* **Required work**
Swap "dropdown" for "menu" in the lines from the line with "Click the small" to the line with "pyautogui.click(x=184, y=172)", and give those lines again with everything else unchanged.

* START Material provided *

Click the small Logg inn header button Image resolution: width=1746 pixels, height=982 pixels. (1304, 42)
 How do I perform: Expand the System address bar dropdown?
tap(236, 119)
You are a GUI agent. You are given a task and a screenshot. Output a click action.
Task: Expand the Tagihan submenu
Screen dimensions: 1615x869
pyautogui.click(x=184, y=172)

* END Material provided *
* START Material provided *

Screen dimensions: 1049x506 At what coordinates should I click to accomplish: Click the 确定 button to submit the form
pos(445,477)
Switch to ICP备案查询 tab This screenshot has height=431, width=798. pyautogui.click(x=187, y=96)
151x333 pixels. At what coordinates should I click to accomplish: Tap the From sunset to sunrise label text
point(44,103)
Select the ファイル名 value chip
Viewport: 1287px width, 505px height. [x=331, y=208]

* END Material provided *
* START Material provided *

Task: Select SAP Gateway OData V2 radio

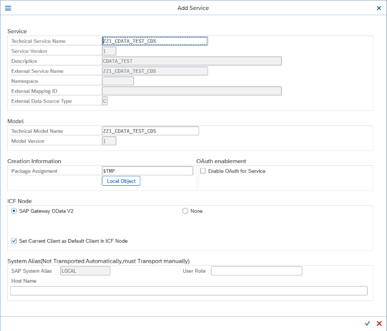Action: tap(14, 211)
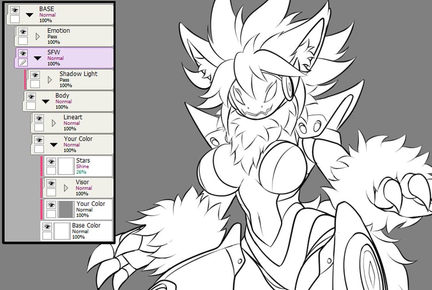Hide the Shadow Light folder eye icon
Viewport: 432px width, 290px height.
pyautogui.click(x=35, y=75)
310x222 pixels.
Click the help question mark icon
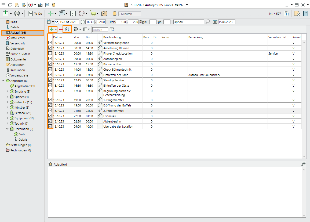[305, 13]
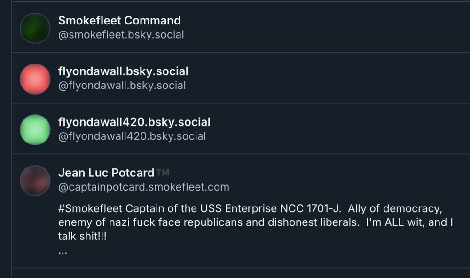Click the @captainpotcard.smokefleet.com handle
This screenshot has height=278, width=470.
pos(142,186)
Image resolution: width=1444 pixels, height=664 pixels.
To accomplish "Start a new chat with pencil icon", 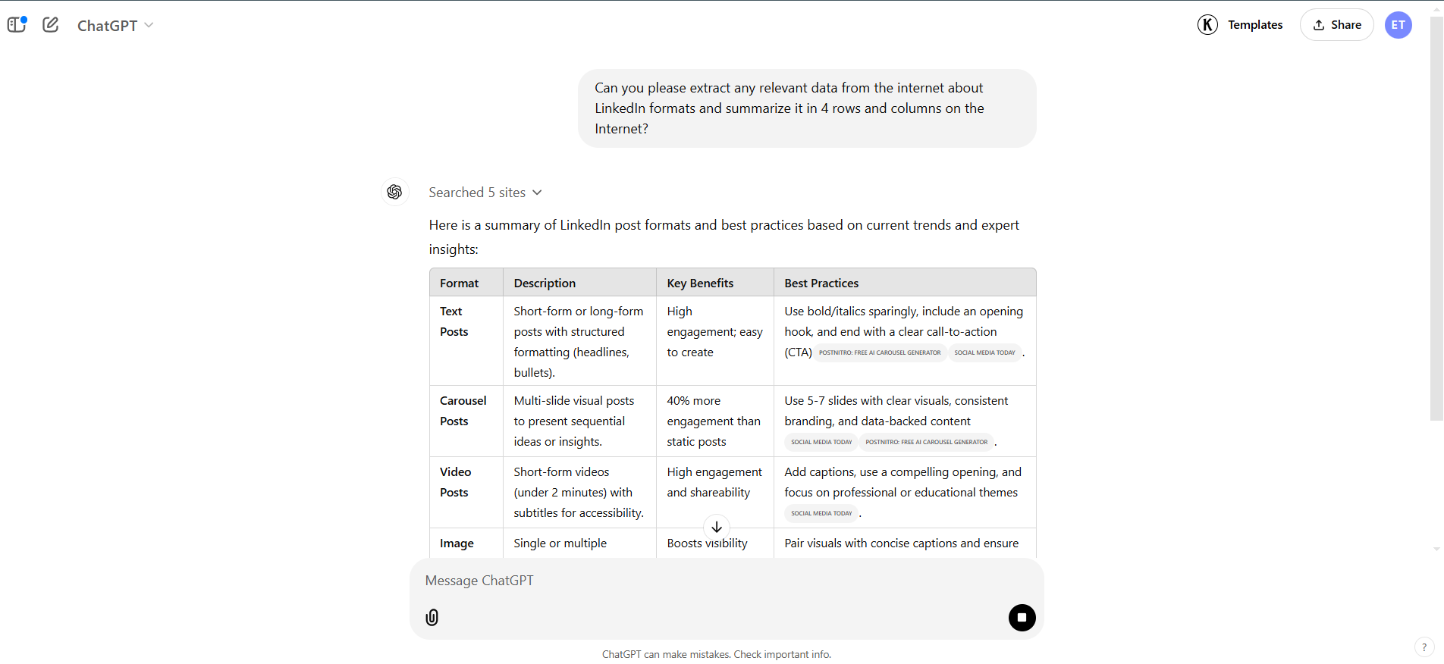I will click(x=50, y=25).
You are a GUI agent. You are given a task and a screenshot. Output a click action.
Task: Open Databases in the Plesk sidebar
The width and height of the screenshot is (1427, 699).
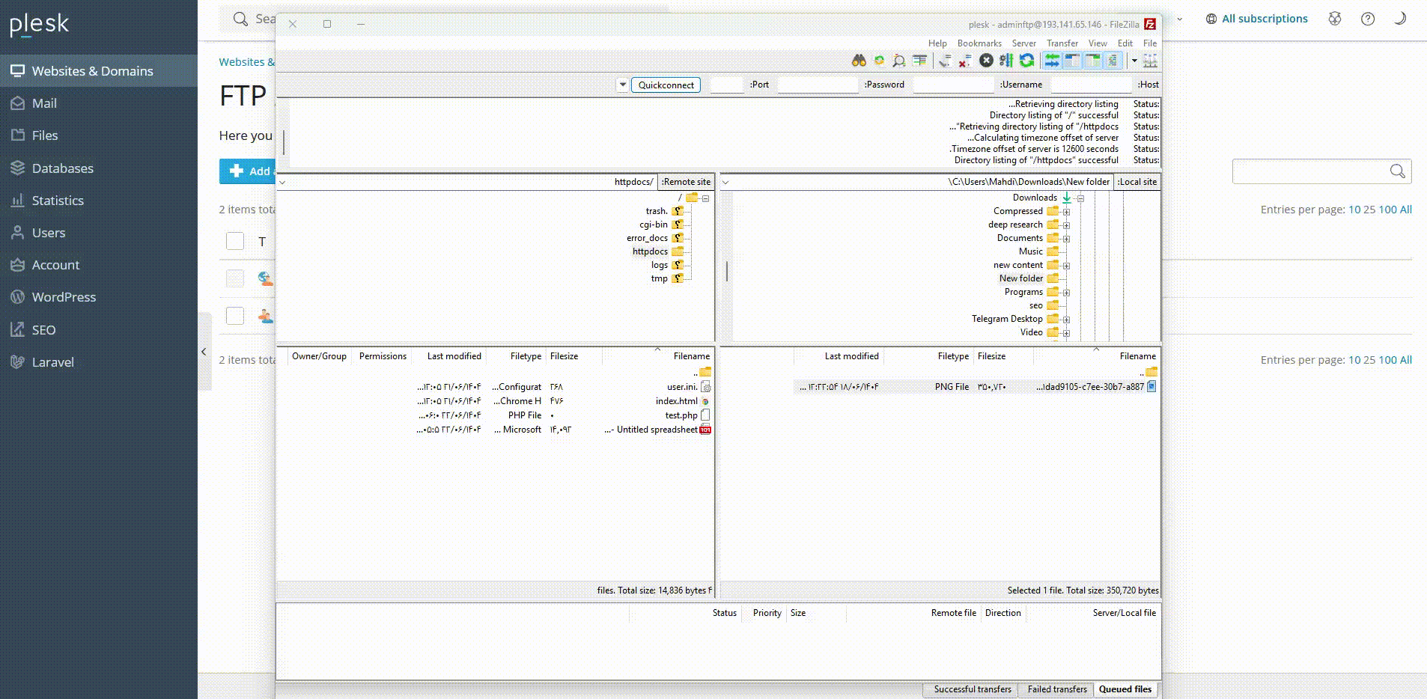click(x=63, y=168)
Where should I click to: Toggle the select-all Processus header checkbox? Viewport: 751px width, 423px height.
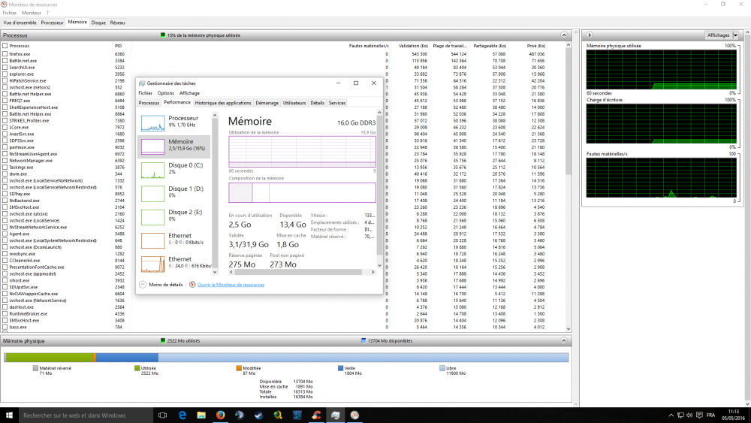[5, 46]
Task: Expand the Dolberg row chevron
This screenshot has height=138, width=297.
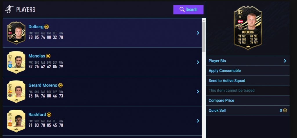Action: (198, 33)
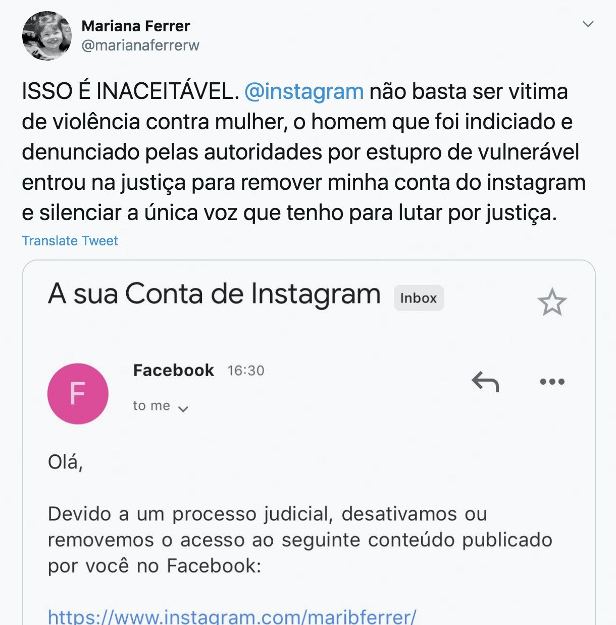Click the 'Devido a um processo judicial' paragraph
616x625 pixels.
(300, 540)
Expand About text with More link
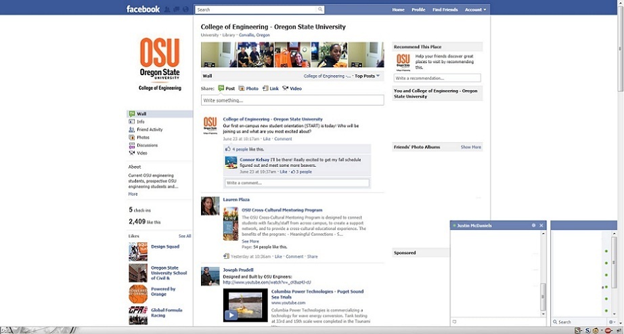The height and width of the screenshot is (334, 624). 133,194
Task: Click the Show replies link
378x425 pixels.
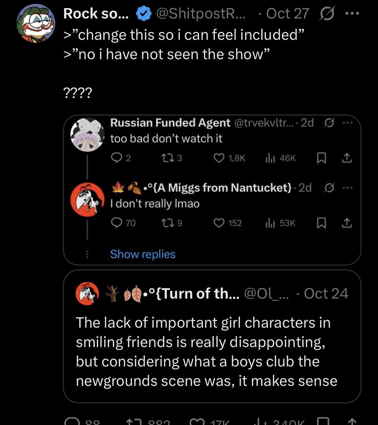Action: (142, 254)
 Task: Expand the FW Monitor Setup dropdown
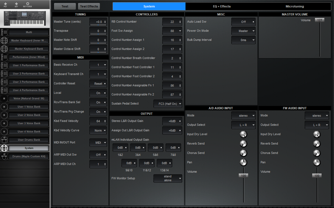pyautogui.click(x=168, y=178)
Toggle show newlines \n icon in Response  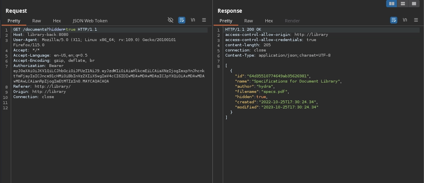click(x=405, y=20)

* END Material provided *

* **Reply**
Click the small Logg inn header button Image resolution: width=1746 pixels, height=982 pixels. (1304, 42)
 How do I perform: Expand the System address bar menu?
tap(236, 119)
You are a GUI agent. You are given a task and a screenshot. Output a click action.
Task: Expand the Tagihan submenu
Screen dimensions: 1615x869
pyautogui.click(x=184, y=172)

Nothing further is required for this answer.